- TASK DETAILS:
Keep only the lines from the top of the listing through the one with "Click the bottom axis longitude label '0'", and reproduce them unaltered.

####

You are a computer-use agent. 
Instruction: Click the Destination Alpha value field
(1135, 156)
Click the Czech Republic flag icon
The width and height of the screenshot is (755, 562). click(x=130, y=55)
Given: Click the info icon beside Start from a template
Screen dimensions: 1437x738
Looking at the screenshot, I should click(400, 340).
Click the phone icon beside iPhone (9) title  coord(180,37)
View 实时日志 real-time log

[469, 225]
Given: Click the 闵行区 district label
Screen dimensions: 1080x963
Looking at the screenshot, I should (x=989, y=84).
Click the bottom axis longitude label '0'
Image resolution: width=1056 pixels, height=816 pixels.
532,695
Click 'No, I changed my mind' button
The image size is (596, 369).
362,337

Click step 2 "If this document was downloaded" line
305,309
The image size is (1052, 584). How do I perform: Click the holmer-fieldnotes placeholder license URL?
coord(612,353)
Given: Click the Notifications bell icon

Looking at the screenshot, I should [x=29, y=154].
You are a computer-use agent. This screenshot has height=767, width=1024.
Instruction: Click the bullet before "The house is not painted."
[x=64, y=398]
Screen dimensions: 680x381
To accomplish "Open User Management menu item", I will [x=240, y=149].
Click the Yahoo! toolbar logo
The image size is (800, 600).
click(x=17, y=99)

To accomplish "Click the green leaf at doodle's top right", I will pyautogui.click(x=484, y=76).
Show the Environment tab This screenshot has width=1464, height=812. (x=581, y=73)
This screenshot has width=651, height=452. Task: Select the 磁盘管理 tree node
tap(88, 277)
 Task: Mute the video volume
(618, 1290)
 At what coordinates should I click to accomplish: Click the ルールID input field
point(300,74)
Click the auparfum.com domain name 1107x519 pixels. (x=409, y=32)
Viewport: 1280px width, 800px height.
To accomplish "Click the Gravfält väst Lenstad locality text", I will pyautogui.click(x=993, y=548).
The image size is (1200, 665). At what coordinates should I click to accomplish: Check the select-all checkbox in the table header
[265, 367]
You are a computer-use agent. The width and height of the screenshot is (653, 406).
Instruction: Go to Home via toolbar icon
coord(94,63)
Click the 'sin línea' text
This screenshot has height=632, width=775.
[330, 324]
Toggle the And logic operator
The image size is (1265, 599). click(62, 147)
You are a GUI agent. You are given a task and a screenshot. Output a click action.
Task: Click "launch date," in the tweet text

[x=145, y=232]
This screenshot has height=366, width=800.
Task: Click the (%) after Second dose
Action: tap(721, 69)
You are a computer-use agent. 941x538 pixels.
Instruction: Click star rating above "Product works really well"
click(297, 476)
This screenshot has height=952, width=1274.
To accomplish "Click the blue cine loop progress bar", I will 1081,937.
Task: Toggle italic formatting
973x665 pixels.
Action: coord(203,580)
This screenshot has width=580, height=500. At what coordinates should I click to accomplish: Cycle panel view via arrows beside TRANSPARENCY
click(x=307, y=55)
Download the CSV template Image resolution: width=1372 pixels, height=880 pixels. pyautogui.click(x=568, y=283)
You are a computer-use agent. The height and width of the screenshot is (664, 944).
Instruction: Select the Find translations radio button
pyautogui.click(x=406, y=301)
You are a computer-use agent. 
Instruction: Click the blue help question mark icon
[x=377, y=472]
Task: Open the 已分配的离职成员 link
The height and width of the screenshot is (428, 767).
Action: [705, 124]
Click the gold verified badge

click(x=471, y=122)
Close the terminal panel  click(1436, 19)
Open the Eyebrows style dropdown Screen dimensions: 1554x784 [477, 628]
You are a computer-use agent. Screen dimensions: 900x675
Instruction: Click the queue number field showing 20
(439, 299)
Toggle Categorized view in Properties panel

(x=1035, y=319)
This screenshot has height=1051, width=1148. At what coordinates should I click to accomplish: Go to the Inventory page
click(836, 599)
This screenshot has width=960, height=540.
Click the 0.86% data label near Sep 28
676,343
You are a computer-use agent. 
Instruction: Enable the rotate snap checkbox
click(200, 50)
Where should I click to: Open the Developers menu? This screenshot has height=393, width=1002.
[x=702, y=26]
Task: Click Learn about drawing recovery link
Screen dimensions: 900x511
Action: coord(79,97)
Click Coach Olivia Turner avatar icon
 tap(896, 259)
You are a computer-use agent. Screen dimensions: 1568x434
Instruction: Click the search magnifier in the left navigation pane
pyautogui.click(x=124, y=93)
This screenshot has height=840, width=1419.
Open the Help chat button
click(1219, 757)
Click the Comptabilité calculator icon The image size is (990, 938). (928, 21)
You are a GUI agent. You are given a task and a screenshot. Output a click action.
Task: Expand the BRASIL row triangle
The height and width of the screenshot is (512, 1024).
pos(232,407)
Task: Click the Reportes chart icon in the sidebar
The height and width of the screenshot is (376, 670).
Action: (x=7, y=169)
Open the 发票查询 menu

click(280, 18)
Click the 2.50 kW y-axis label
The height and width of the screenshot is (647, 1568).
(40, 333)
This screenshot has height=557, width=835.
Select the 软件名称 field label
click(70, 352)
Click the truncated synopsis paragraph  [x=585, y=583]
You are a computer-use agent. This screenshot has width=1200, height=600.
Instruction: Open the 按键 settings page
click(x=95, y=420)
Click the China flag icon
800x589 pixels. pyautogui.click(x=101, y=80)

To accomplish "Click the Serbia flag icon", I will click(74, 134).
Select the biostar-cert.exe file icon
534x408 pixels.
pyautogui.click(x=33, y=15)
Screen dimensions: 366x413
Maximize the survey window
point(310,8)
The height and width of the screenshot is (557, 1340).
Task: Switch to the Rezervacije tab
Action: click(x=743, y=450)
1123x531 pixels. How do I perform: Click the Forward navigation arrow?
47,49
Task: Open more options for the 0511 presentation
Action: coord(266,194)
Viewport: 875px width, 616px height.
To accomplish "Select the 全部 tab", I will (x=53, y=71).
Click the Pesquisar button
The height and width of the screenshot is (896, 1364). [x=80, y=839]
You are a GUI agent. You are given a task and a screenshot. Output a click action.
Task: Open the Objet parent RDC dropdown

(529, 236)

####

- EXERCISE RESPONSE:
You are a computer-use agent. 
Instruction: Click the Destination Alpha value field
(1135, 156)
Click the Czech Republic flag icon
The width and height of the screenshot is (755, 562). click(x=130, y=55)
Given: Click the info icon beside Start from a template
Screen dimensions: 1437x738
Looking at the screenshot, I should click(400, 340).
Click the phone icon beside iPhone (9) title  coord(180,37)
View 实时日志 real-time log

[469, 225]
Given: Click the 闵行区 district label
Screen dimensions: 1080x963
Looking at the screenshot, I should (x=989, y=84).
Click the bottom axis longitude label '0'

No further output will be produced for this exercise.